Il fût un temps où les éditeurs prenaient des risques à faire pâlir le responsable des finances. C'est le cas du géant japonais Capcom qui en 2005, n'a pas hésité à démanteler le cahier des charges de sa série fétiche pour créer quelque chose de neuf, quitte à déboussoler ses fans. Et cela commence par un cachet survival-horror diminué au profit d'une production 100% action. Mais surtout d'une vue de trois-quart qui dénote avec cette caméra de haut approuvée par des millions de joueurs depuis la sortie du premier Resident Evil en 1996. Mais parfois, le risque paye et Capcom peut féliciter le directeur et scénariste du jeu, Shinji Mikami, dont la vision a changé les onze années qui ont suivi la sortie de Resident Evil 4. Des titres tels que Gears of War, le prochain Resident Evil ou même Warframe peuvent le remercier. Oui en 2005, Capcom n'était pas celui qui murmurait à l'oreille des sorties en kit !
Des scènes marquantes
Il ne suffit pas de changer l'angle de caméra pour créer un grand jeu, il faut aussi des scènes qui resteront à jamais gravées dans la mémoire du joueur. Et on ne pense pas à Ashley qui déambule à quatre-pattes dans des zones étroites mais plutôt à cette séquence en huit-clos où Léon S. Kennedy (Resident Evil 2, 4, 6) est enfermé dans une maison et doit repousser des vagues d'ennemis au physique plus proche de l'humain possédé, que du zombie décomposé. Surveiller l'étage, les portes, pousser le moindre meuble pour couvrir les fenêtres, rarement le joueur s'est senti aussi acculé, aussi faible vu la superficie du lieu qui empêche toute forme de fuite. Une scène qui rappelle ce film très controversé de Sam Peckinpah, Les Chiens de paille, avec Dustin Hoffman.
Une action «moderne»
Un moderne entre guillemets car forcément, jouer un membre des forces spéciales incapable de tirer en bougeant, c'est old school ! Mais Resident Evil 4 est moderne dans le sens où sa visée est enfin précise, minutieuse, et très action. Le joueur n'a plus à viser vers le haut pour tenter désespérément de toucher la tête, il lui suffit de placer le viseur entre les deux yeux. S'il tire dans le genou, le joueur blesse la cible et peut même se ruer dessus pour l'achever d'un coup circulaire.
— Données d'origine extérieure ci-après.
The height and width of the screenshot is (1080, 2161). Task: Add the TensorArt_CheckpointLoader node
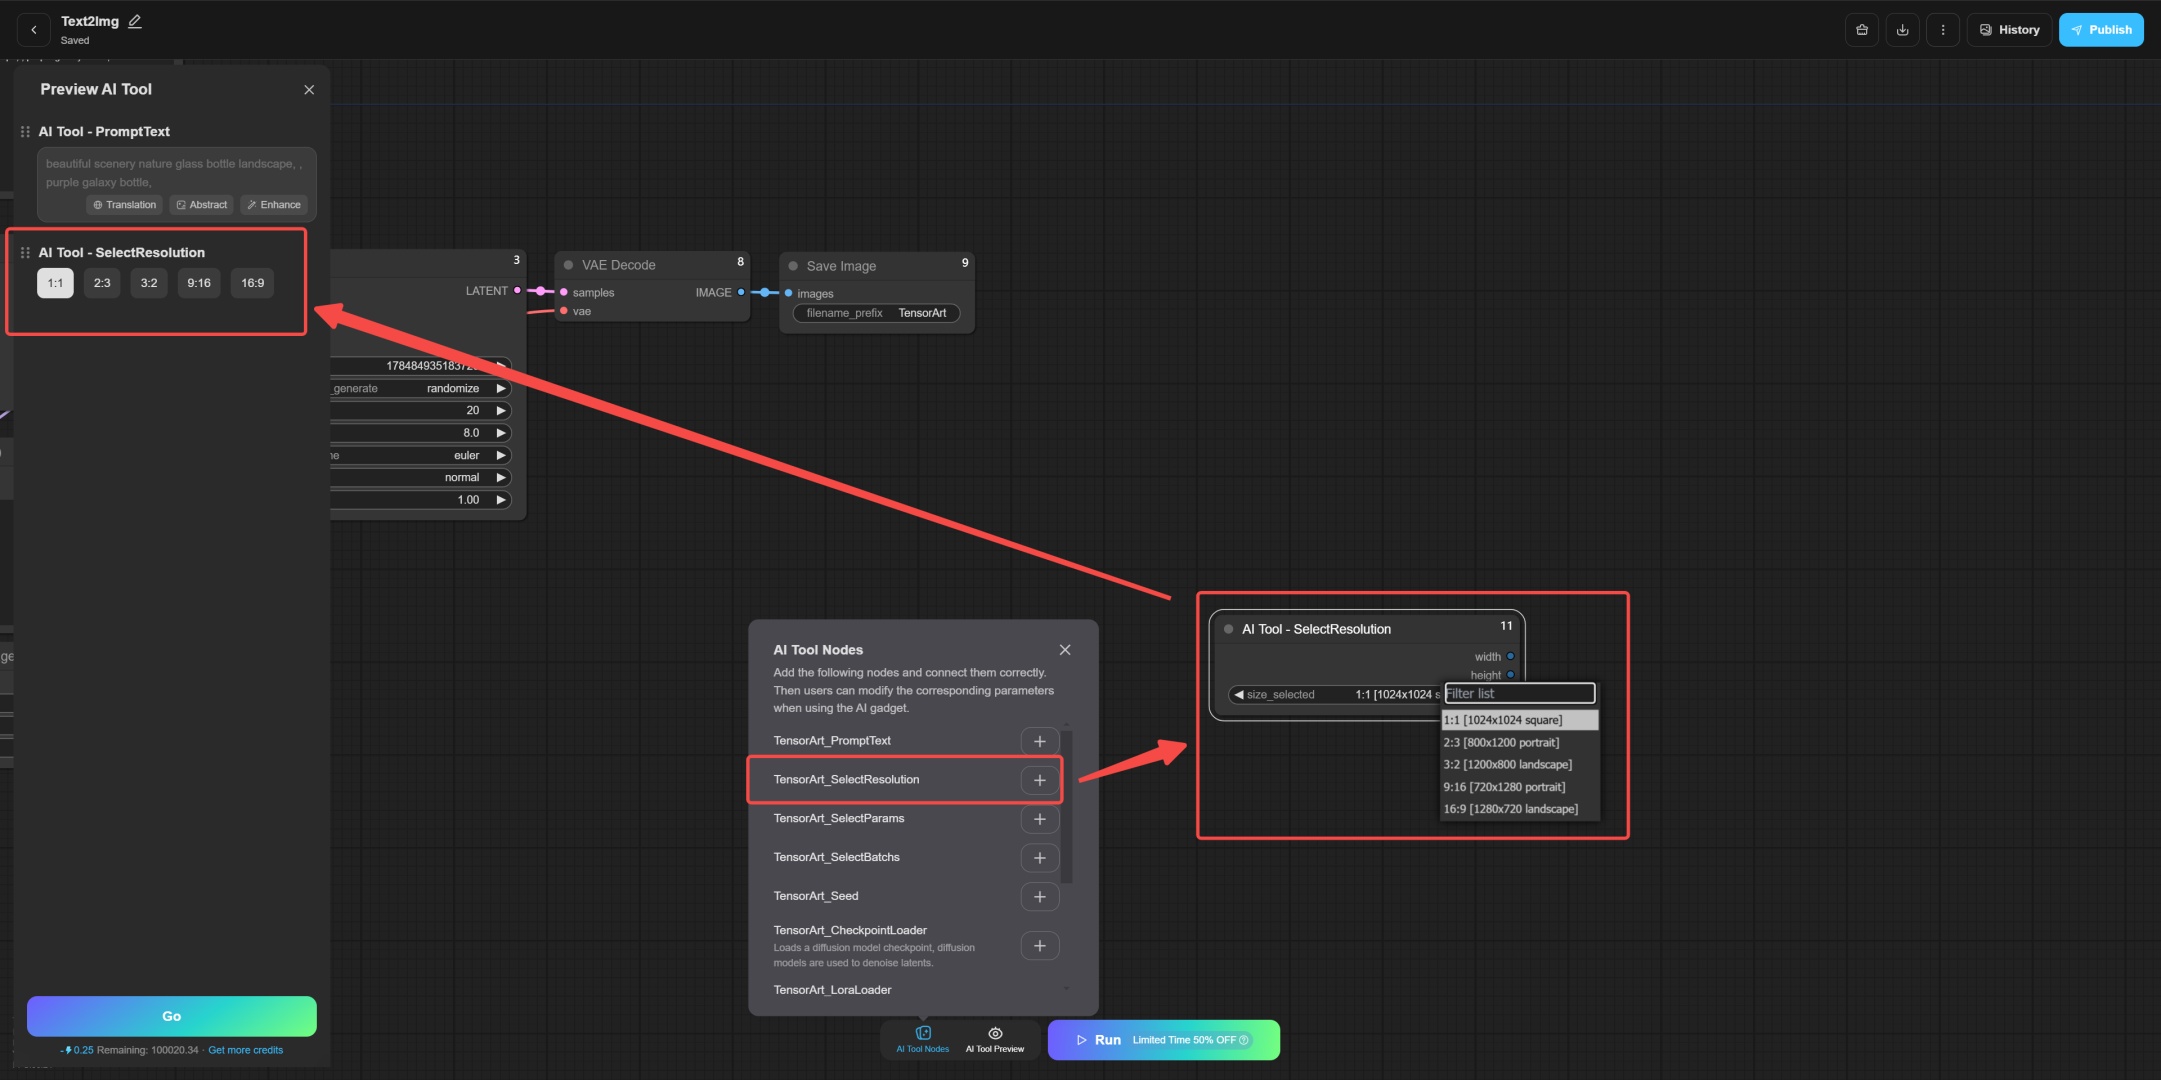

Resident Evil 4 n'est plus un survival-horror mais un survival-action où la peur cède sa place au stress et Léon n'est plus considéré par le joueur comme un flic dans un jeu vidéo, mais un héros de l'étoffe de Dante, Samanosuke et autres personnages phares de l'éditeur. Le jeu réinvente le cahier des charges action avec son système monétaire, sa boutique, ses améliorations, sa mallette pour gérer tranquillement son inventaire, tous ces éléments qui vont gommer les frustrations laissées par Resident Evil Zero sorti trois ans plus tôt.
En vente partout !
GameCube, PlayStation 2, Wii, PC, Xbox 360, PS3, iOS même, jouer à Resident Evil 4 en 2016 n'est pas une mission réservée aux retrogamers, Capcom l'a décliné à toutes les sauces. Et ne compte pas s'arrêter en si bon chemin puisque l'éditeur a annoncé une remasterisation sur PS4 et Xbox One. Même s'il faudra attendre la refonte de Resident Evil 6, puis du 5... car Capcom a engagé le responsable des programmations de séries sur une chaîne TNT. Quoiqu'il en soit, si vous vous réveillez en 2016 avec une soudaine envie de découvrir la série, Resident Evil 4 est sans nul doute votre meilleure option.